Start of Block

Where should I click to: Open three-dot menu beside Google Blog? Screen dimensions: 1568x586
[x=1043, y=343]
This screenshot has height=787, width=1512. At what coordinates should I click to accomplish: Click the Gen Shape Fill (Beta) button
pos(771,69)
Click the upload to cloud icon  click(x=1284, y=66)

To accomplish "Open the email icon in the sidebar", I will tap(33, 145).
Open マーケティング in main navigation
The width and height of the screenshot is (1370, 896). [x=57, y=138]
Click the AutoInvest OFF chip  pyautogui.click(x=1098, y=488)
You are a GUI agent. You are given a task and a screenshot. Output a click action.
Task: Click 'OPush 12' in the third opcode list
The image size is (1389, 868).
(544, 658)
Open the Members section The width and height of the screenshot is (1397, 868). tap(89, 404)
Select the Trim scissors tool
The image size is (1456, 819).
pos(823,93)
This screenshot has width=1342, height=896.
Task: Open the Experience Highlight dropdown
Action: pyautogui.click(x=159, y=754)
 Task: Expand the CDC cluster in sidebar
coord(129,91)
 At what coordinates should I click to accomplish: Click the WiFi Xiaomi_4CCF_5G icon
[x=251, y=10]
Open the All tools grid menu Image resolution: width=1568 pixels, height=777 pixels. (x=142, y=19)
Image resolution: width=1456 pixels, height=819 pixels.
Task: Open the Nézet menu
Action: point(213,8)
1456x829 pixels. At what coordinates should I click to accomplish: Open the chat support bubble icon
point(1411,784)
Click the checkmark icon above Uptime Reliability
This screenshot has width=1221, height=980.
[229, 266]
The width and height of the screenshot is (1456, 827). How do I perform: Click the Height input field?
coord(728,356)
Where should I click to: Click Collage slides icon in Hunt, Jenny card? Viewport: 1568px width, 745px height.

End of Block

TASK TO CARRY OUT:
Quote verbatim the line containing "The image size is (1456, 819)." and every line after it through the end of the records above.

RESULT OF THE TASK:
The image size is (1456, 819).
pos(823,93)
This screenshot has width=1342, height=896.
Task: Open the Experience Highlight dropdown
Action: pyautogui.click(x=159, y=754)
 Task: Expand the CDC cluster in sidebar
coord(129,91)
 At what coordinates should I click to accomplish: Click the WiFi Xiaomi_4CCF_5G icon
[x=251, y=10]
Open the All tools grid menu Image resolution: width=1568 pixels, height=777 pixels. (x=142, y=19)
Image resolution: width=1456 pixels, height=819 pixels.
Task: Open the Nézet menu
Action: point(213,8)
1456x829 pixels. At what coordinates should I click to accomplish: Open the chat support bubble icon
point(1411,784)
Click the checkmark icon above Uptime Reliability
This screenshot has width=1221, height=980.
[229, 266]
The width and height of the screenshot is (1456, 827). How do I perform: Click the Height input field?
coord(728,356)
Where should I click to: Click Collage slides icon in Hunt, Jenny card? Viewport: 1568px width, 745px height.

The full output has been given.